**Task instructions**.
Present the material as a Markdown table with columns "No." and "Entry," starting at the line that contains "Task: Click the Highlighted Color swatch" and ending at the last line of the material, both included, with blank lines left out.

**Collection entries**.
** BEGIN **
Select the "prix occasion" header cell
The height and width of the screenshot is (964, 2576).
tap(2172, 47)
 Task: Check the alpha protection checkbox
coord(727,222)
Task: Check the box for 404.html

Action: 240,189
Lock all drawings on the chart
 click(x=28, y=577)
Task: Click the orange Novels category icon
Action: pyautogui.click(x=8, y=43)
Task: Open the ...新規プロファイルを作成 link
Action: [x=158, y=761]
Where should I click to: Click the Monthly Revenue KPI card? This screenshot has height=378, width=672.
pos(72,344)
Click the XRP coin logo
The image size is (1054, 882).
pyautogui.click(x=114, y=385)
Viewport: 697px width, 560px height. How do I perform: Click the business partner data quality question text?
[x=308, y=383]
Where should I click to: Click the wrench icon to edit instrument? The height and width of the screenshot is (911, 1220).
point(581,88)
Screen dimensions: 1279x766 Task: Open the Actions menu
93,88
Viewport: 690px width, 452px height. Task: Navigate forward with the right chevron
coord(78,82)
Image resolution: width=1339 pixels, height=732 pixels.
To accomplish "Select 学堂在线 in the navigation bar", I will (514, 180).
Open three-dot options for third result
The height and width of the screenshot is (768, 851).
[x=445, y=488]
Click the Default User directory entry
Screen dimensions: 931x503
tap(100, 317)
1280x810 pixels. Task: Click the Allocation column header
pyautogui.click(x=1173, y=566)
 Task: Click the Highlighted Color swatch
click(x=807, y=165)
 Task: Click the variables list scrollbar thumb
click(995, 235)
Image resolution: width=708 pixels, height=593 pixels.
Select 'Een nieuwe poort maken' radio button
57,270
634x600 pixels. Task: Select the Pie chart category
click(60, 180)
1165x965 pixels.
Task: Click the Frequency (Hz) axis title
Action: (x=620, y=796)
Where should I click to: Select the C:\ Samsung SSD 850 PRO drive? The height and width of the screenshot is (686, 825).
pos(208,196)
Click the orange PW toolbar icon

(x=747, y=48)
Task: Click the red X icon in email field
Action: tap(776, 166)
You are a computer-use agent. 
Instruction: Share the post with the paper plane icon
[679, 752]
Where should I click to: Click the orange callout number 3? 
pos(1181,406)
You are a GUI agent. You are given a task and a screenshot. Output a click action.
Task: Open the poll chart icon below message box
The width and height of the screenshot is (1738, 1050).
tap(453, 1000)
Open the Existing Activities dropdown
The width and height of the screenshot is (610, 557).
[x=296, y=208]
** END **
**Solution to this task**.
| No. | Entry |
|---|---|
| 1 |  Task: Click the Highlighted Color swatch |
| 2 | click(x=807, y=165) |
| 3 |  Task: Click the variables list scrollbar thumb |
| 4 | click(995, 235) |
| 5 | Image resolution: width=708 pixels, height=593 pixels. |
| 6 | Select 'Een nieuwe poort maken' radio button |
| 7 | 57,270 |
| 8 | 634x600 pixels. Task: Select the Pie chart category |
| 9 | click(60, 180) |
| 10 | 1165x965 pixels. |
| 11 | Task: Click the Frequency (Hz) axis title |
| 12 | Action: (x=620, y=796) |
| 13 | Where should I click to: Select the C:\ Samsung SSD 850 PRO drive? The height and width of the screenshot is (686, 825). |
| 14 | pos(208,196) |
| 15 | Click the orange PW toolbar icon |
| 16 | (x=747, y=48) |
| 17 | Task: Click the red X icon in email field |
| 18 | Action: tap(776, 166) |
| 19 | You are a computer-use agent.  |
| 20 | Instruction: Share the post with the paper plane icon |
| 21 | [679, 752] |
| 22 | Where should I click to: Click the orange callout number 3?  |
| 23 | pos(1181,406) |
| 24 | You are a GUI agent. You are given a task and a screenshot. Output a click action. |
| 25 | Task: Open the poll chart icon below message box |
| 26 | The width and height of the screenshot is (1738, 1050). |
| 27 | tap(453, 1000) |
| 28 | Open the Existing Activities dropdown |
| 29 | The width and height of the screenshot is (610, 557). |
| 30 | [x=296, y=208] |